═══ Exercise materials ═══

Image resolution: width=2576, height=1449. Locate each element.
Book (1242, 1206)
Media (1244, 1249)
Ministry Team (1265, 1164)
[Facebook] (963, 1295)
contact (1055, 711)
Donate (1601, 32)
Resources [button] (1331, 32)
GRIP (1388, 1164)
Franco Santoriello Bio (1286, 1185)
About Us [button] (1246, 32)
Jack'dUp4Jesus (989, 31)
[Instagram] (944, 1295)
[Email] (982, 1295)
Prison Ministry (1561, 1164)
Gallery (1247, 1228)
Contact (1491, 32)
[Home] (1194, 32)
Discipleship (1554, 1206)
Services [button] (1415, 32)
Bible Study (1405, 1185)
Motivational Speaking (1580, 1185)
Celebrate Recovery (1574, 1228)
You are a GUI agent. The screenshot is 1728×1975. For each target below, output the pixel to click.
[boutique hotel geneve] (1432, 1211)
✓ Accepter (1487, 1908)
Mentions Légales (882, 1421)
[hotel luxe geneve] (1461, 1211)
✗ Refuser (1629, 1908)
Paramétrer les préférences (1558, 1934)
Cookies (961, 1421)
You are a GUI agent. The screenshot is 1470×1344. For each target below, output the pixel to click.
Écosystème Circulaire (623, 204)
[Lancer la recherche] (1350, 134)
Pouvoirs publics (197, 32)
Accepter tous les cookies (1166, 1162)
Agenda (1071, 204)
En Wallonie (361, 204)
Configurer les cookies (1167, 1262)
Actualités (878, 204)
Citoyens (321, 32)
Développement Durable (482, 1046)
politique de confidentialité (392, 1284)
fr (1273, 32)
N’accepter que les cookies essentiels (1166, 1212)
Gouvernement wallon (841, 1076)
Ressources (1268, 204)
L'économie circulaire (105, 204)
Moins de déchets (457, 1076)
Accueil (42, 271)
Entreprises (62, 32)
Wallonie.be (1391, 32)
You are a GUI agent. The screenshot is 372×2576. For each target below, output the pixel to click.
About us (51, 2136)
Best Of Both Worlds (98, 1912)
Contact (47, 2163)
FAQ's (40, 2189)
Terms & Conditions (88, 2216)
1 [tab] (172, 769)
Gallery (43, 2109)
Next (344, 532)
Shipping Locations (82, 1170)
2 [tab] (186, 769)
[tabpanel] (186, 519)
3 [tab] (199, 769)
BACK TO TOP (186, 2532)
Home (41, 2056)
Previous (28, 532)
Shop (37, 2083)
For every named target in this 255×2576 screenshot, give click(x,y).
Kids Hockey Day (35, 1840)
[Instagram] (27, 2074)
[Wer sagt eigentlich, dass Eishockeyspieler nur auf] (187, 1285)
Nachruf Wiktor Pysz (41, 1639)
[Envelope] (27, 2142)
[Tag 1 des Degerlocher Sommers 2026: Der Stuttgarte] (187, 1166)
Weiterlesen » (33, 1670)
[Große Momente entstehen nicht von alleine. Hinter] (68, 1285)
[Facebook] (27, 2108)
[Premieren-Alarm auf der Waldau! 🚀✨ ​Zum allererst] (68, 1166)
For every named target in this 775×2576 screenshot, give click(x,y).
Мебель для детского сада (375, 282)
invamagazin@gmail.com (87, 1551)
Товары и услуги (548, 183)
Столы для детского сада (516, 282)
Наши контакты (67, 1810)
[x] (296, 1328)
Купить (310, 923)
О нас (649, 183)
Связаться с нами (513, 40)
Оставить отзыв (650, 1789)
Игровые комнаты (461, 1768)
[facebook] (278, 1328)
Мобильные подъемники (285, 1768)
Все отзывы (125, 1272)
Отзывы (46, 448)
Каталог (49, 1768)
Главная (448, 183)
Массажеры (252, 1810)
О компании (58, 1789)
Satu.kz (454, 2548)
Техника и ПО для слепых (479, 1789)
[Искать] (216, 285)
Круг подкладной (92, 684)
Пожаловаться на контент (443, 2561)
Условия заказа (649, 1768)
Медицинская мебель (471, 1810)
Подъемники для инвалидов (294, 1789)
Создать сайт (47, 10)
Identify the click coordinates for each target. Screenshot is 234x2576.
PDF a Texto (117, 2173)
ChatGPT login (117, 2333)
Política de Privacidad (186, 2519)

═══

• Goal of the exercise:
Report only the number of lines in the data above that contain "button".

• Answer to the problem:
3